照原样抄写下面条目中的几行，从含有“Open the glass candlestick product thumbnail”的那一行开始，到含有“Click the 12-20”的那一行结束，首尾两行都包括在内。

元素与文本位置数据:
● ● ● ● ● ● ●

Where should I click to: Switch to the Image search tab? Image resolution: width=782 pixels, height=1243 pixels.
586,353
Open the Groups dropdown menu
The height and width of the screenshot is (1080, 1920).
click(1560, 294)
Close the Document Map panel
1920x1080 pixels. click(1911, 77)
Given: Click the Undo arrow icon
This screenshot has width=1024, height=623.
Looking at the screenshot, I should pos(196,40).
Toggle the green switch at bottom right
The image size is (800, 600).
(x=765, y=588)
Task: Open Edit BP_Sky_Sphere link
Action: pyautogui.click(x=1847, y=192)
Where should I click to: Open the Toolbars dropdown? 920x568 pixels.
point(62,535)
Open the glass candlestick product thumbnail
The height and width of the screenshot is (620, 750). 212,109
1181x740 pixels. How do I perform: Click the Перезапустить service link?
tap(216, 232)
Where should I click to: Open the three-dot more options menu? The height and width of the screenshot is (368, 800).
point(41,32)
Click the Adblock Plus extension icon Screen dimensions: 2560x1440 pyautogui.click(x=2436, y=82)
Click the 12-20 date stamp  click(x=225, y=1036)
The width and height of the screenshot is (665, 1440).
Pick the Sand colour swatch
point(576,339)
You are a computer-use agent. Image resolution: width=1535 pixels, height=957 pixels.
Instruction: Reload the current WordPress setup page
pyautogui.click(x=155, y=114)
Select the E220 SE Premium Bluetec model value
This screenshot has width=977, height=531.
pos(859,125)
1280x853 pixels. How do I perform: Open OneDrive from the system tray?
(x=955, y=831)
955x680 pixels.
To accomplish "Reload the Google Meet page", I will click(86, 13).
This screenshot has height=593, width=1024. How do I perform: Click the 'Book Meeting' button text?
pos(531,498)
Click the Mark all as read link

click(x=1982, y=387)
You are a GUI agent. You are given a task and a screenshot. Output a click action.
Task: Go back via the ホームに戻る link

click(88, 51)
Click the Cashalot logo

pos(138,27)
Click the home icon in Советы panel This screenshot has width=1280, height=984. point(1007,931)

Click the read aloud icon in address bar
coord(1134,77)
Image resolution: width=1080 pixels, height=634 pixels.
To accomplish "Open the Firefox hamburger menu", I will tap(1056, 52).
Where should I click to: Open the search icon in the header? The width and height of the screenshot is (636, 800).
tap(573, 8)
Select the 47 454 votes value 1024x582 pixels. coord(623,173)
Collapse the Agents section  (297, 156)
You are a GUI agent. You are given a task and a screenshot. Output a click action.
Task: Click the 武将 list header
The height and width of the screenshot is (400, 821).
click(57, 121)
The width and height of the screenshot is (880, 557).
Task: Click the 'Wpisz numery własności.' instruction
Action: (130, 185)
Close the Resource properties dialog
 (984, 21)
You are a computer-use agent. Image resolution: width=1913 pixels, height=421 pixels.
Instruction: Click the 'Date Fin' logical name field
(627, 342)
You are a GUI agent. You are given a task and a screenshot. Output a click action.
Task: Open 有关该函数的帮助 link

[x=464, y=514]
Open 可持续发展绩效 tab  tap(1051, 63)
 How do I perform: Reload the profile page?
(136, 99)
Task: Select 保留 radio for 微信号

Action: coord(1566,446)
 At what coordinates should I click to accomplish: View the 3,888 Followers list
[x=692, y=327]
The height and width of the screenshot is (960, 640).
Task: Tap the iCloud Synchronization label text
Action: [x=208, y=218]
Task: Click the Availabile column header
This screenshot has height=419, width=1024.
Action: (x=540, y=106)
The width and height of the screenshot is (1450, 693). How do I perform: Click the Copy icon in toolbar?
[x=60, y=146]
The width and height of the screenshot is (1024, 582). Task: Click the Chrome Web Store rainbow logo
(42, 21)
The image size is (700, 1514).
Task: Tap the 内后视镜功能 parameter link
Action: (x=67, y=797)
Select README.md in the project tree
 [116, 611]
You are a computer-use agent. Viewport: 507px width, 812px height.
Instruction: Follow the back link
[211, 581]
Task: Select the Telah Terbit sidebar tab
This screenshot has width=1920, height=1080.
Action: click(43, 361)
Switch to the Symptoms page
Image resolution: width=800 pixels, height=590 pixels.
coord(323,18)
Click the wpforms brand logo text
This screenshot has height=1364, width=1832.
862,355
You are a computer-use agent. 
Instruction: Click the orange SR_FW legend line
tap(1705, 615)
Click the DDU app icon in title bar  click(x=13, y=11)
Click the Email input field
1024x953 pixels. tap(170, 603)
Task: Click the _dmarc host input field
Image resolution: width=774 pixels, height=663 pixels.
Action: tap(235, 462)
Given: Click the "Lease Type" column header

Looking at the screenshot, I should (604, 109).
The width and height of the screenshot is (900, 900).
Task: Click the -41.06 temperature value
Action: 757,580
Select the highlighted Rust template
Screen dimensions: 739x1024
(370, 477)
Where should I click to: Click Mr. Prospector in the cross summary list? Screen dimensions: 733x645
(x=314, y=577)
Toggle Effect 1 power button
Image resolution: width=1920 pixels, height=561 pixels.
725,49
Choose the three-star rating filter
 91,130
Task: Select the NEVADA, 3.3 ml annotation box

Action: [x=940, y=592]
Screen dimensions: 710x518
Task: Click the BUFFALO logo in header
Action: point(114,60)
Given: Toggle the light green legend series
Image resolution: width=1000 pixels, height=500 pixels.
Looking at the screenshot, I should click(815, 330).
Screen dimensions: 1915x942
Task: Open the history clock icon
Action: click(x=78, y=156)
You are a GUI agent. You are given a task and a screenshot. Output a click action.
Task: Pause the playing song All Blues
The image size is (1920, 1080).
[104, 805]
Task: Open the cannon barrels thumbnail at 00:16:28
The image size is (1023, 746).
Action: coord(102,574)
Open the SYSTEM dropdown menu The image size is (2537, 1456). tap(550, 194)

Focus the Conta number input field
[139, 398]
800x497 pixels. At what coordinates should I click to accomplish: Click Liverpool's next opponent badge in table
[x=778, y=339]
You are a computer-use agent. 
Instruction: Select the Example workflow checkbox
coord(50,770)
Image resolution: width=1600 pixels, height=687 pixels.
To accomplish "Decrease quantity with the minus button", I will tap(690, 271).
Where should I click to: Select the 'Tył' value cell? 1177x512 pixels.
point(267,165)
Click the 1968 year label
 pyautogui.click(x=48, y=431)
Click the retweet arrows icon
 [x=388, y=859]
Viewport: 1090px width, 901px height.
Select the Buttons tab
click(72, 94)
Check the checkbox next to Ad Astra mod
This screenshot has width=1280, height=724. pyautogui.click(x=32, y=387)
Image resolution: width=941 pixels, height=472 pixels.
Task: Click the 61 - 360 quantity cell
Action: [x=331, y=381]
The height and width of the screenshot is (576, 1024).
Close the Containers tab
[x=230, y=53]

● ● ● ● ● ● ●

> [完整输出]:
Open the glass candlestick product thumbnail
The height and width of the screenshot is (620, 750). 212,109
1181x740 pixels. How do I perform: Click the Перезапустить service link?
tap(216, 232)
Where should I click to: Open the three-dot more options menu? The height and width of the screenshot is (368, 800).
point(41,32)
Click the Adblock Plus extension icon Screen dimensions: 2560x1440 pyautogui.click(x=2436, y=82)
Click the 12-20 date stamp  click(x=225, y=1036)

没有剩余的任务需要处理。